Borins and Rabbi Jarrod Grover of Beth Tikvah Synagogue will host a Jan. 19 discussion at the shul that will consider the problems that come with raising a teenager with social media.
Rabbi Grover said the idea for the program came about after 15-year-old Amanda Todd’s cyberbullying story came to light. On the Shabbat after Todd committed suicide, Rabbi Grover spoke to his congregation about her story, and he realized some families showed a real interest in the issue, he said.
“Not that there’s mention of cyberbullying in the Torah,” Rabbi Grover said, “but there’s a heck of a lot of concern in Judaism with lashon hara, speaking evil, treating others the way we want to be treated.”
He said he hopes children of all ages, including high school students, will attend to hear about the Jewish perspective on bullying and self-confidence.
“You are greater and infinitely more important and special than anyone can ever make you out to seem,” Rabbi Grover said. “It’s about celebrating our kids and making sure they feel this is a place where they feel loved.”
Borins will approach the topic from a psychological angle, discussing how social media affects children and families, and how parents regulate their children’s online lives.

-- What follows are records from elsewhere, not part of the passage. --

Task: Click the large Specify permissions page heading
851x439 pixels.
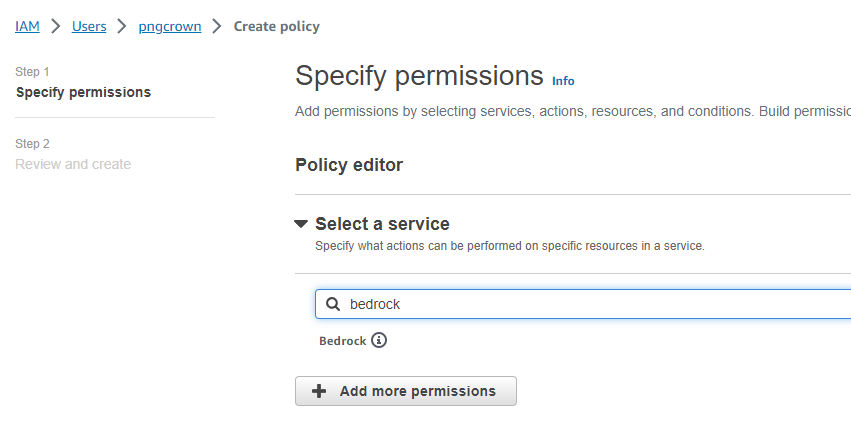Action: (419, 76)
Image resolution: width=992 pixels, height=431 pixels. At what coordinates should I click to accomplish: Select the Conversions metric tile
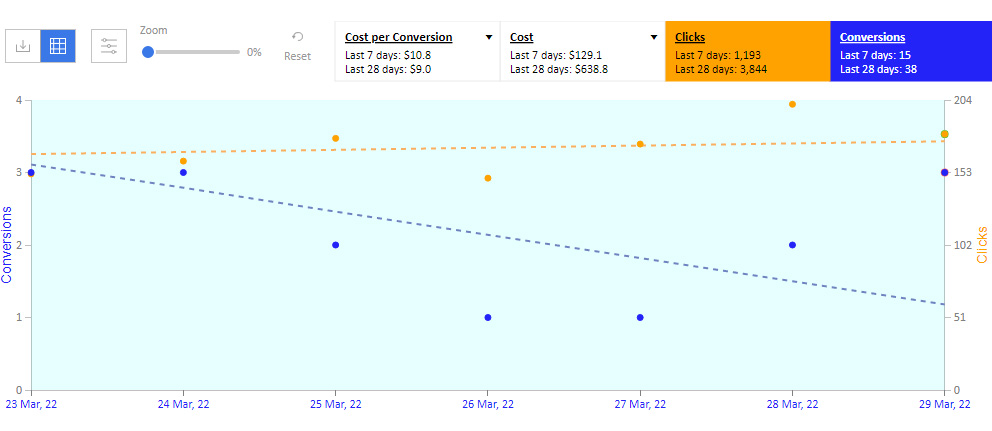(911, 51)
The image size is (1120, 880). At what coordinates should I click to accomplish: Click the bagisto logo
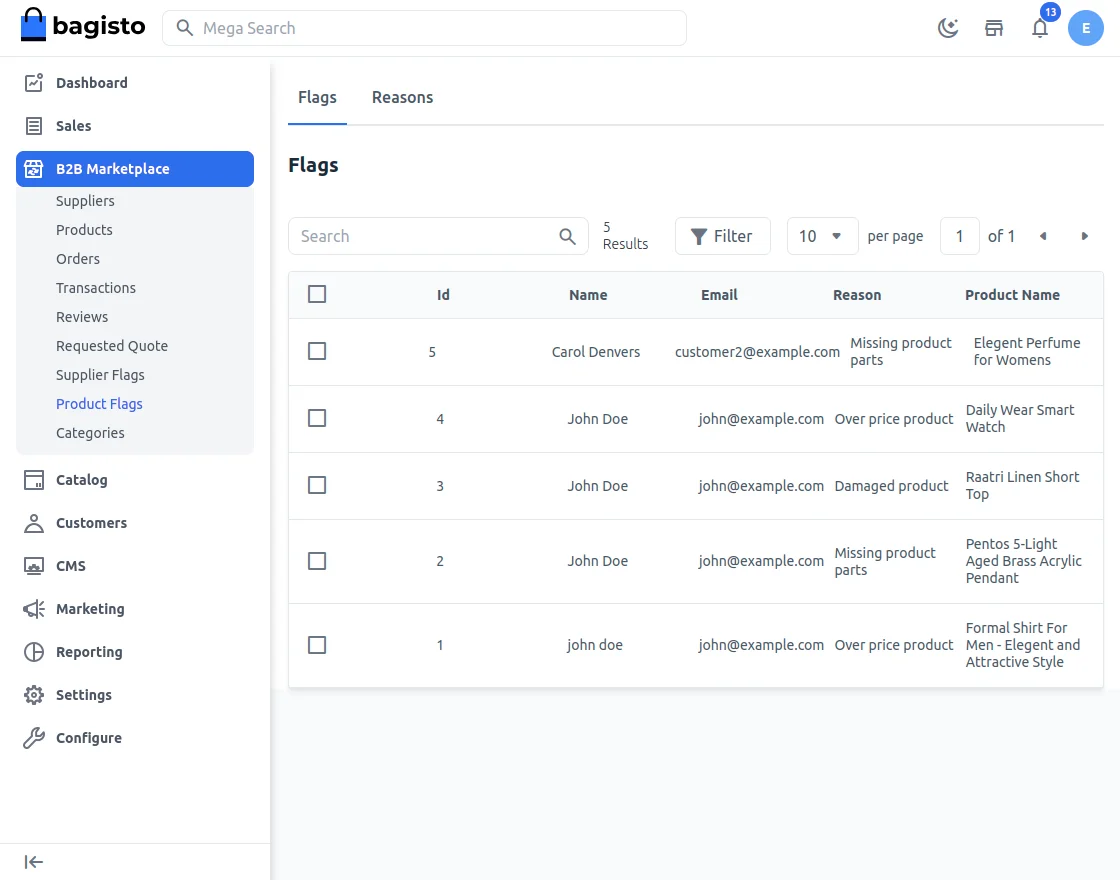(x=83, y=27)
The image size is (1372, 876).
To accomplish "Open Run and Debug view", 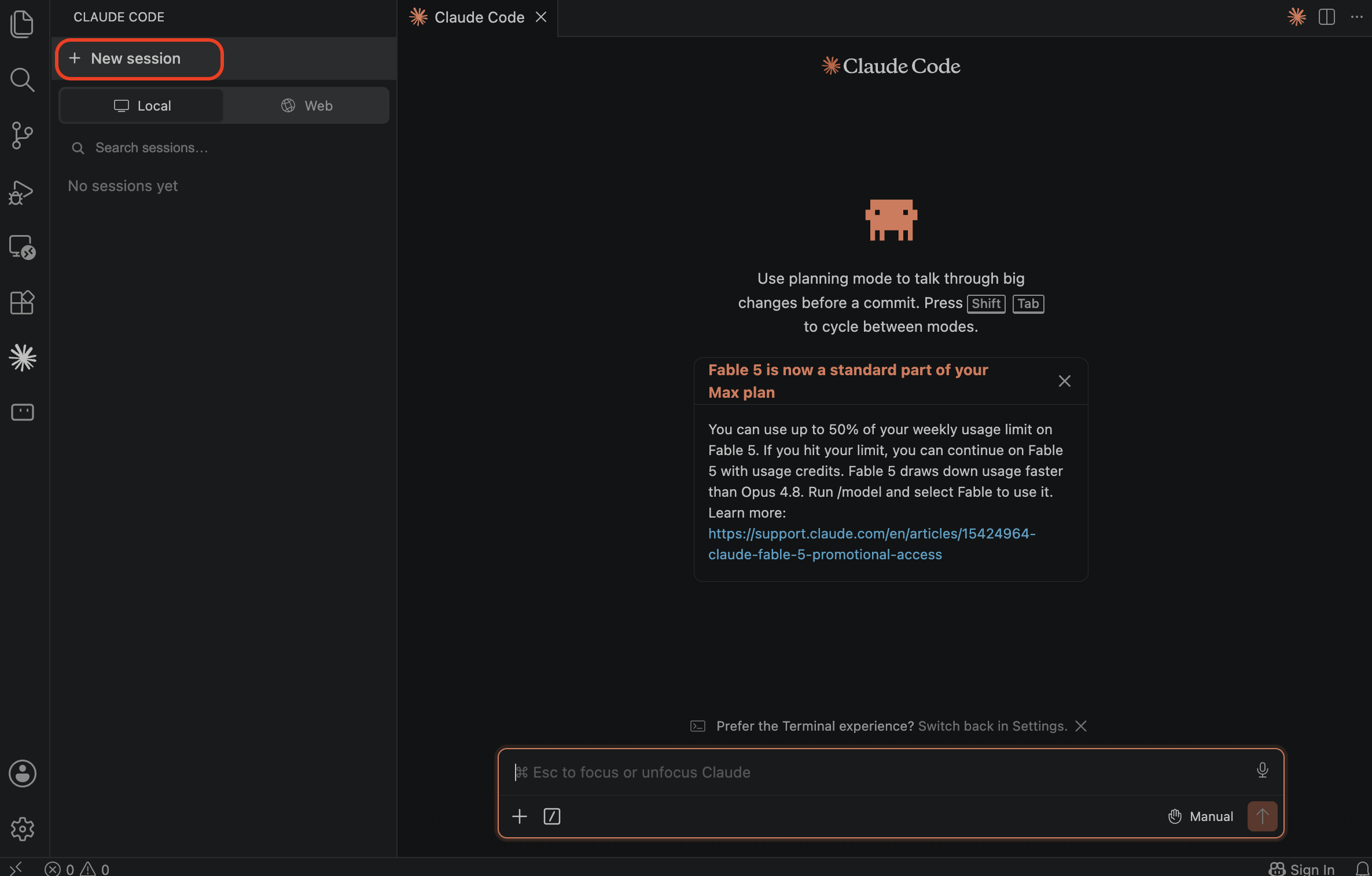I will 22,192.
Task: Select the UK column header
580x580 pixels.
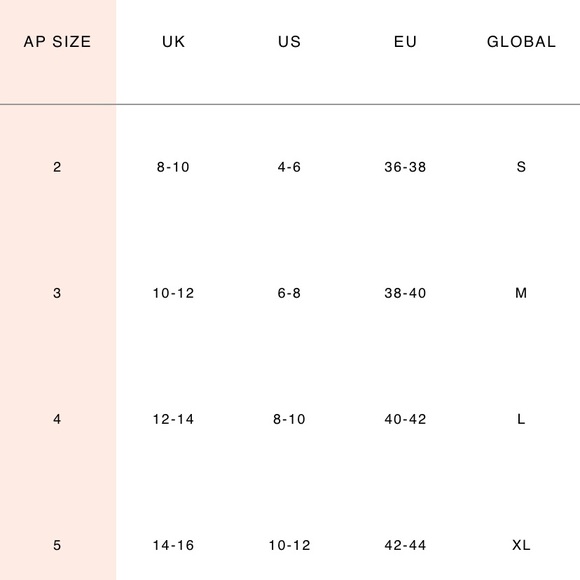Action: tap(173, 42)
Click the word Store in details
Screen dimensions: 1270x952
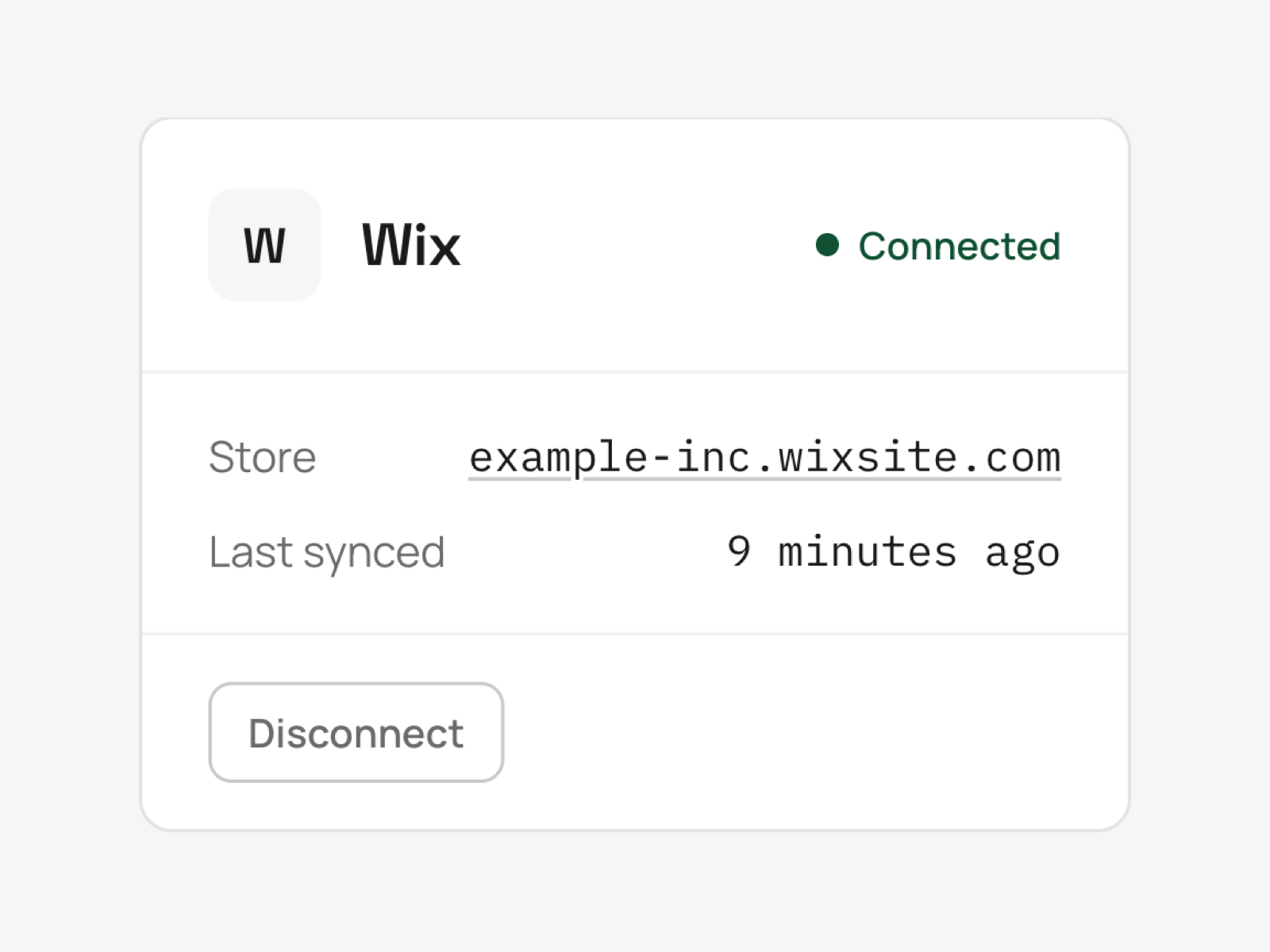click(x=263, y=458)
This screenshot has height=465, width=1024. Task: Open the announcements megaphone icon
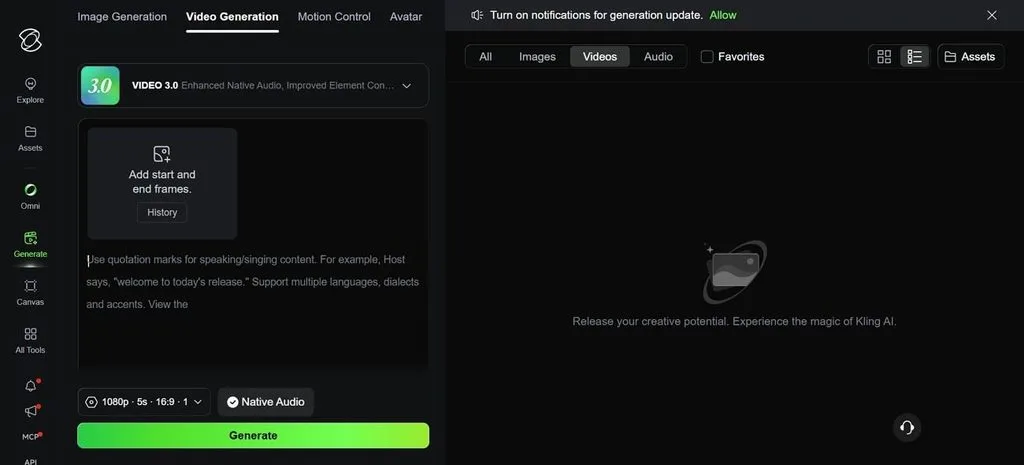31,411
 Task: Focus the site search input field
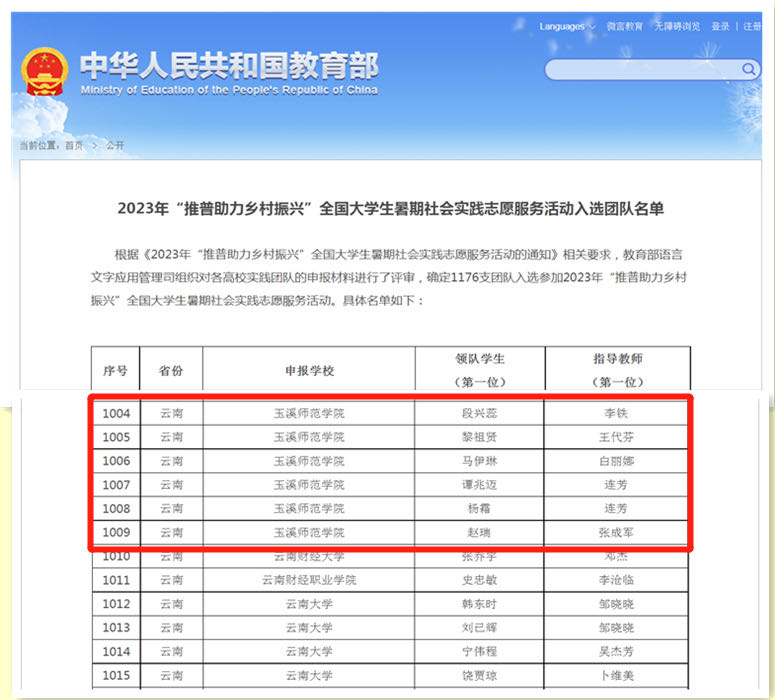pos(640,69)
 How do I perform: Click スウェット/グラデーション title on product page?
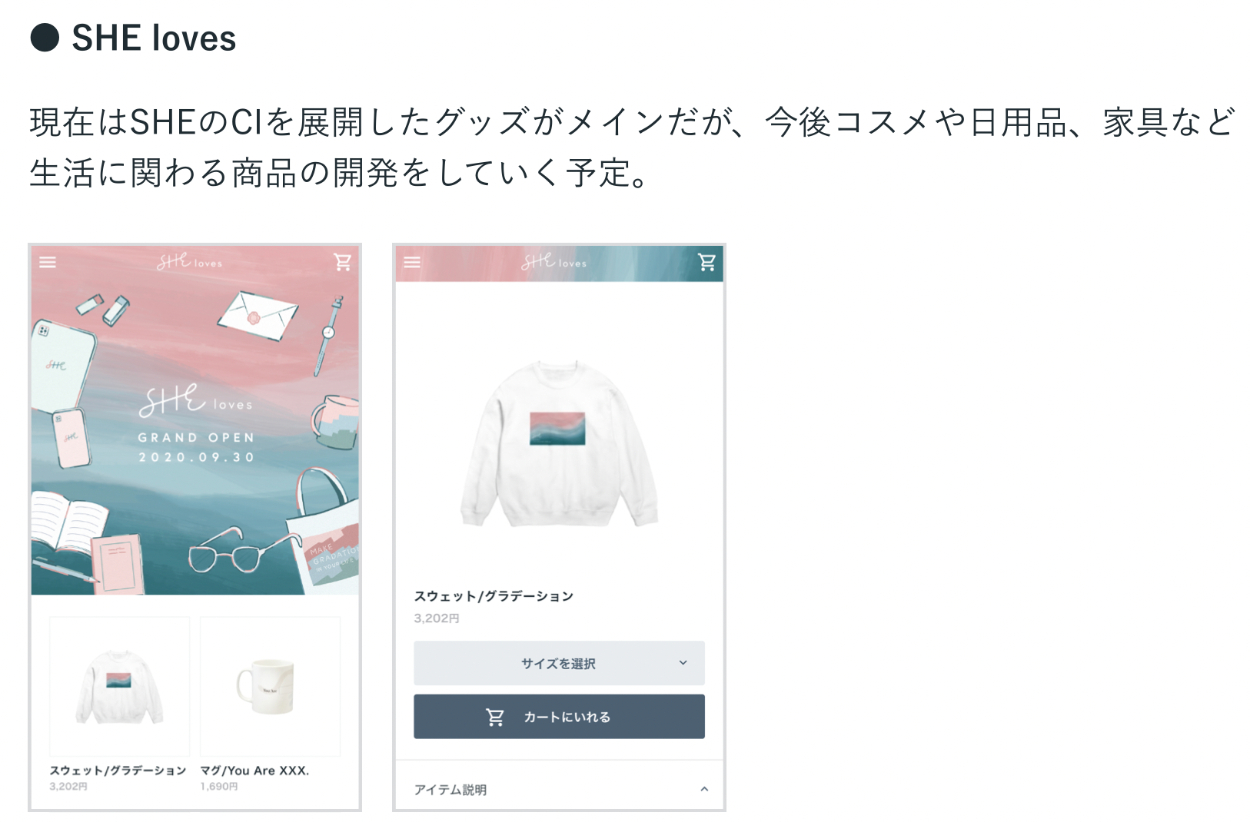pyautogui.click(x=494, y=596)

“Parenting always involves setting appropriate limits for kids and trying to create the right boundaries,” he said, explaining that may sometimes involve setting time or content limits on their technology.
Natalie Kaplan, a committee member of the synagogue, said she thinks the discussion is especially important for any parent with preteens or teenagers. She is the mother of a 10-year-old girl and recognizes she will need to set rules about social technology.
“I can see now, she and her friends are very excited about getting new technology,” Kaplan said. “They’re all asking for iPods and those kinds of things for birthday presents.”
She agreed with Borins that, as a parent, it’s hard setting boundaries when children know more about the technology than they do, she said.
It all comes down to communication between parents and their children, said Borins, who has a two-year-old child.
“I think it’s in some ways [technology] allowing us to connect in good ways,” he said. “On the other hand, it’s preventing us from having real-time connections. We’re so busy hiding behind the screen that we’re not really having the connections that matter.”
This “authentic communication” is the key to working with children and ensuring they understand the parents’ concerns.
“I think they should be having discussions with young people and collaborating – trying to solve problems together and to also spend time online together,” Borins said.
He said the American Academy of Pediatrics warned parents to limit their kids’ screen time to two hours per day, but most children spend much longer than that.
“What kind of impact does it have on their brain and their social skills and their ability to have face time?” he asked. Additionally, he said the same pediatric association said children under the age of two should not have any screen time at all.
Ultimately, the Jan. 19 discussion won’t solve the problems, but it will highlight some of the biggest concerns and give various perspectives on solutions, he said.
“Hopefully this group, for me, will be an opportunity for me to have an open dialogue and to create a space for shared learning,” Borins said.